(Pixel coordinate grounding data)
- - -

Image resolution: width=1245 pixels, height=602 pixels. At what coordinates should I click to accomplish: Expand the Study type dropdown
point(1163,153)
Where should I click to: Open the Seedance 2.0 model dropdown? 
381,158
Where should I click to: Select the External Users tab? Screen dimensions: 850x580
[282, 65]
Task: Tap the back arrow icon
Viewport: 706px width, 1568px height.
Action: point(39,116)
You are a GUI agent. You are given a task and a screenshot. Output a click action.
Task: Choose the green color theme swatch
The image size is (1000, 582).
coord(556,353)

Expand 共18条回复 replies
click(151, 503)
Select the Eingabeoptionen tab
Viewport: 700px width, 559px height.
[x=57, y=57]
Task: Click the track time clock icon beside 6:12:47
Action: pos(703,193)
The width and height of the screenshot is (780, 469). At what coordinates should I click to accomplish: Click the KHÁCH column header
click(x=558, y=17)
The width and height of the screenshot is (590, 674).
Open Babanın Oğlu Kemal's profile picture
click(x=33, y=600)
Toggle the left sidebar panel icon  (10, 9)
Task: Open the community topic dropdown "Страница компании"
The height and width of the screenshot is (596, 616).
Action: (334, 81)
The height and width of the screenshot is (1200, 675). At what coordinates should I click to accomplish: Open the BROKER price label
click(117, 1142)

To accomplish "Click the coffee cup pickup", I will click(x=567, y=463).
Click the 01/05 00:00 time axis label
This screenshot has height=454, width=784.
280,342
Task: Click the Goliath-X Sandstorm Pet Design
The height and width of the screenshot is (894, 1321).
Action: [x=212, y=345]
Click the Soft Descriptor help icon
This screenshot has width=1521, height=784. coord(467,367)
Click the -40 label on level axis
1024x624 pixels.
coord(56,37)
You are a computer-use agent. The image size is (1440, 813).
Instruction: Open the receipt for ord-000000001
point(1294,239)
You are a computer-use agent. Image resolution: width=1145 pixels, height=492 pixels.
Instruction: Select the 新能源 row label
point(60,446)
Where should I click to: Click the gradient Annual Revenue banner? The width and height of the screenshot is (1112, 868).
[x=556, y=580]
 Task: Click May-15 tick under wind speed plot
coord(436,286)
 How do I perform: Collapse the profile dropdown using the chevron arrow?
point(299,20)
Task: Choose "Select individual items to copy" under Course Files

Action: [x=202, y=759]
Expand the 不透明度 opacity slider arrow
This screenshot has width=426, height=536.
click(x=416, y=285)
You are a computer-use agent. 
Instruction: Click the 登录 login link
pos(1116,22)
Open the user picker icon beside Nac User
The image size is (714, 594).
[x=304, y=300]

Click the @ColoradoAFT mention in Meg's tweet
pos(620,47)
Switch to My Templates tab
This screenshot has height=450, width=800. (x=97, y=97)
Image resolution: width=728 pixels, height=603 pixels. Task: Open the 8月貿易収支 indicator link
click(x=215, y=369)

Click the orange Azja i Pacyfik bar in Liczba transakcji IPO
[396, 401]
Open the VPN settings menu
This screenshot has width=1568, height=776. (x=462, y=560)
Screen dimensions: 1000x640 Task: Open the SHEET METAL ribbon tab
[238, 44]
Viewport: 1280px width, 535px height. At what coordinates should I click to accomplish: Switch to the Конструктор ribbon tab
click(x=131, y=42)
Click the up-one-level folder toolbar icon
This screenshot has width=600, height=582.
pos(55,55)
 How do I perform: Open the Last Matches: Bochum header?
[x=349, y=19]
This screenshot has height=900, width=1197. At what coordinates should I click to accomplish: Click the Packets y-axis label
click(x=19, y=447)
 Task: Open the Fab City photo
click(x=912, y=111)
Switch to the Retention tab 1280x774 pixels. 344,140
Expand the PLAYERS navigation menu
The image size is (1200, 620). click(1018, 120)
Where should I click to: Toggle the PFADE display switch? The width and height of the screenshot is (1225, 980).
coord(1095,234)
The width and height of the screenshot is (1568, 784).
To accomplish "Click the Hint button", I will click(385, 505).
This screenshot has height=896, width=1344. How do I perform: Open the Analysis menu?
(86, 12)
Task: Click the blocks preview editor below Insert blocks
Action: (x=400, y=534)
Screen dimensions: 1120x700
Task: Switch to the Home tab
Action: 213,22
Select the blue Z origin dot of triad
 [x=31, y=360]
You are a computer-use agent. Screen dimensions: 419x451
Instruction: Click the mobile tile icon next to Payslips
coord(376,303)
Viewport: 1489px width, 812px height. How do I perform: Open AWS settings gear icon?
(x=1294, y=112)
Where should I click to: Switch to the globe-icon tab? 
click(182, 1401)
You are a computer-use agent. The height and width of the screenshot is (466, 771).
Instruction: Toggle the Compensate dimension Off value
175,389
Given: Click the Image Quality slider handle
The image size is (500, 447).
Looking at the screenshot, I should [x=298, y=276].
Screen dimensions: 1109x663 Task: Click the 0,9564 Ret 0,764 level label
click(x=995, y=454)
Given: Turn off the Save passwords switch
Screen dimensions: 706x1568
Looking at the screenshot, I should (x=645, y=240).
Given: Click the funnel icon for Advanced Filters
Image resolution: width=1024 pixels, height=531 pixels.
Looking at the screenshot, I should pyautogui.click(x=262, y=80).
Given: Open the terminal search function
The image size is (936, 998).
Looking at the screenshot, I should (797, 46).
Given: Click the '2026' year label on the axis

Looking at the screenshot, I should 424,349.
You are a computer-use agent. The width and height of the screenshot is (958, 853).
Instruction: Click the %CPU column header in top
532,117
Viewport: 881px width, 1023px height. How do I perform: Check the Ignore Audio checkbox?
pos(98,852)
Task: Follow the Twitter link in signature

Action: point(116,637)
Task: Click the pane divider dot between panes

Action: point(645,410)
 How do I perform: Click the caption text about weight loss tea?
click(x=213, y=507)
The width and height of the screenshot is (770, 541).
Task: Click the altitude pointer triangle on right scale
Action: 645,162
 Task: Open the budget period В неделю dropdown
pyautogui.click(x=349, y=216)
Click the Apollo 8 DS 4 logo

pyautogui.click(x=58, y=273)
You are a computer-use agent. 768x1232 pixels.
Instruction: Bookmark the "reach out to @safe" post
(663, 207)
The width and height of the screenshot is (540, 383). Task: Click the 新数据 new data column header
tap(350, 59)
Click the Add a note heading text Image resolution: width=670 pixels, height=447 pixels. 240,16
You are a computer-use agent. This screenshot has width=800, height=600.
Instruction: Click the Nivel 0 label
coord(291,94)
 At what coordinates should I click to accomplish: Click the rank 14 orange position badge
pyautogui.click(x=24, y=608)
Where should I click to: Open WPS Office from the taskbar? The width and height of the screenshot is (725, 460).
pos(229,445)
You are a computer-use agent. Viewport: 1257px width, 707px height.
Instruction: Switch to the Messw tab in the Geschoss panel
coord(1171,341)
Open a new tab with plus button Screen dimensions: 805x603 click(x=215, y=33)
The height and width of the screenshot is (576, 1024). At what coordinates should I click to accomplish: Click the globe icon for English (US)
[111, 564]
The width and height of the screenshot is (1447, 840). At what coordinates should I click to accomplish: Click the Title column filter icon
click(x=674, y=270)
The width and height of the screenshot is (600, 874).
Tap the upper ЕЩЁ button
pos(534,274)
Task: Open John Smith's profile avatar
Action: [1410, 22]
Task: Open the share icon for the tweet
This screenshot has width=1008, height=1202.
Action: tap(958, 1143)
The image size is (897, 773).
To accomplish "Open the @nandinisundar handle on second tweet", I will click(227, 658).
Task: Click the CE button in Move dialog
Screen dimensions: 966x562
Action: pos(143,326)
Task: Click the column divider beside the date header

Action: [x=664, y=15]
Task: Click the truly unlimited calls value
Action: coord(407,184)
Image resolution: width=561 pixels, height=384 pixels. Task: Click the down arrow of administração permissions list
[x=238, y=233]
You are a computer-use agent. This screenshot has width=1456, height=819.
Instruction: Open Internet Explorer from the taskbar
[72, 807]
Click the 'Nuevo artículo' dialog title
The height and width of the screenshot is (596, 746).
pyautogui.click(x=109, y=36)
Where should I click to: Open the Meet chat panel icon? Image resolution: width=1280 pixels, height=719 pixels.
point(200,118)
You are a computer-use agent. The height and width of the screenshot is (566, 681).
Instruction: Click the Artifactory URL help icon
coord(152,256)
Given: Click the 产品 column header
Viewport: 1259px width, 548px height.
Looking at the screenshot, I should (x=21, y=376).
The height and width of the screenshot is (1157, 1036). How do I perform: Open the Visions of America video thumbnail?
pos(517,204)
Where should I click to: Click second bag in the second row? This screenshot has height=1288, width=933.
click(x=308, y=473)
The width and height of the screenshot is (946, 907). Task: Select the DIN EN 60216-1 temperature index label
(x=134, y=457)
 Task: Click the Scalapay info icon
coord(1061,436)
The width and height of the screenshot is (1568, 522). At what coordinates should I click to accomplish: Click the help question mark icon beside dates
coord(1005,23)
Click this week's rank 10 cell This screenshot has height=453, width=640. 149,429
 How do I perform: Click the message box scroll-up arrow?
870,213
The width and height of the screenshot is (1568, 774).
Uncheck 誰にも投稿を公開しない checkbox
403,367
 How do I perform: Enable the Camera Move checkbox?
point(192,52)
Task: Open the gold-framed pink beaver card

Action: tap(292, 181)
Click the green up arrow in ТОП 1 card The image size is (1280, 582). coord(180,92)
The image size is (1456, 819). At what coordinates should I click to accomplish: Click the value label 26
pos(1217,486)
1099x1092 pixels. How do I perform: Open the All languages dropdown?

- - -

Problem to solve: Among the records above, only the lines between the line holding "Where should I click to: Open the Seedance" and the line holding "Select the Eingabeoptionen tab", inclusive, are to be output, exactly as written.

Answer for the task:
Where should I click to: Open the Seedance 2.0 model dropdown? 
381,158
Where should I click to: Select the External Users tab? Screen dimensions: 850x580
[282, 65]
Task: Tap the back arrow icon
Viewport: 706px width, 1568px height.
Action: point(39,116)
You are a GUI agent. You are given a task and a screenshot. Output a click action.
Task: Choose the green color theme swatch
The image size is (1000, 582).
coord(556,353)

Expand 共18条回复 replies
click(151, 503)
Select the Eingabeoptionen tab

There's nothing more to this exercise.